Although line graphs are typically used in program evaluation (and in staff meetings and board presentations) to represent average scores on a single measure over time, they can also be used to represent quantities, e.g., numbers of students enrolled. If your program has been growing significantly over the years, you might want to use a line graph to show that growth from year to year.

Bar graphs are appropriate for displaying quantities, usually numbers of people in groups, such as the numbers of students in different language groups, the numbers of students in performance levels, etc. Quantities, whether of people or commodities, are things that can be counted—one, two, three, etc. The bottom of a bar graph typically represents zero. The different bars on the bar graph represent the sub-groups of the total population that you want to display—numbers in language groups, numbers in performance categories, etc. The bars, then, represent the numbers of students.

The following bar graph illustrates the results for Tables 2 and 3 in Section 6.

Figure 3 - bar chart for Table 3 data

On these bar charts, the numbers in the left-hand column show percentages of students in increments of 20%, from 0% to 100%. The graph shows the percentage of students that scored as Proficient/Advanced, Basic, or Below Basic within each of the two groups of students—third and fourth grade TWIs in Figure 2 and fourth grade TWI vs. District in Figure 3.

Again, to repeat: Bar graphs best lend themselves to displaying quantities, i.e., numbers of people in given groups or categories.

You will often see bar graphs used to represent test score averages, with the top of the bar corresponding to the average of the group the bar represents. Those graphs make their point, but they are a faulty picture of the data. In the first place, many sets of test scores will not have a zero. For example, there is no such thing as an NCE of zero. Scale scores typically do not include scores of zero, so a zero at the base of such a bar graph is meaningless. In the second place, averages represent scores both above and below the average, and in a bar graph, there is no "picture" of the scores above the average. This is what we see in the next bar chart, which is based on the same data as for Figure 1 (the line chart above).

As you can see, both figures (Figure 1b below and Figure 1) provide the same information; however, the line chart is much more compelling and it's easier to see the growth over time from the line chart than from the bar graph.

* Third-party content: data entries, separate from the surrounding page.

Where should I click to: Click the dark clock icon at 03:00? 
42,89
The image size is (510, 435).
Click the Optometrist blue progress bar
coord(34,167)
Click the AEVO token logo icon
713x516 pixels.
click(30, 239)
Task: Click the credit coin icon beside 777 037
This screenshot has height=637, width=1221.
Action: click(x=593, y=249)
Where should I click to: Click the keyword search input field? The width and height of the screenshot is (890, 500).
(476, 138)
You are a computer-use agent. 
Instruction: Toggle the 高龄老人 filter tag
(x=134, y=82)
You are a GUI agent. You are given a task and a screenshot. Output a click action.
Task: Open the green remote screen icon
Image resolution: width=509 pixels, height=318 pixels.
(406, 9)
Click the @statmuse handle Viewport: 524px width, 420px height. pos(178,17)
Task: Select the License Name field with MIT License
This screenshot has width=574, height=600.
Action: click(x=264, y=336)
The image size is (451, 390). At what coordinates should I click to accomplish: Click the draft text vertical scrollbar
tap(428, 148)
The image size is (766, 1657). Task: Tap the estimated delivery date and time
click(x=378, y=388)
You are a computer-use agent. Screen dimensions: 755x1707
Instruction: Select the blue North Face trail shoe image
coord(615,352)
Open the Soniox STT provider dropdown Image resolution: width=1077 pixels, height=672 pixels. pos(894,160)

Figure 1b - less effective bar chart -- when used to show growth

Pie charts are typically used to represent proportions or percentages of categories within a group. For example, each of the bars in the bar graph above could be converted into a circle, or "pie," and the percentages of students within each group—EP, ELL, R-FEP, etc.—who met, exceeded or did not meet standard could each be a "piece of the pie." In other words, the bar graph above could become four different pie graphs, one pie for each language group, and the "pieces of the pie" would be the proportions or percentages in each of the performance categories. However, bar charts are more commonly used to display this information. Pie charts are used more commonly to describe student characteristics – percent of various ethnic groups, or percent on free lunch, and so on.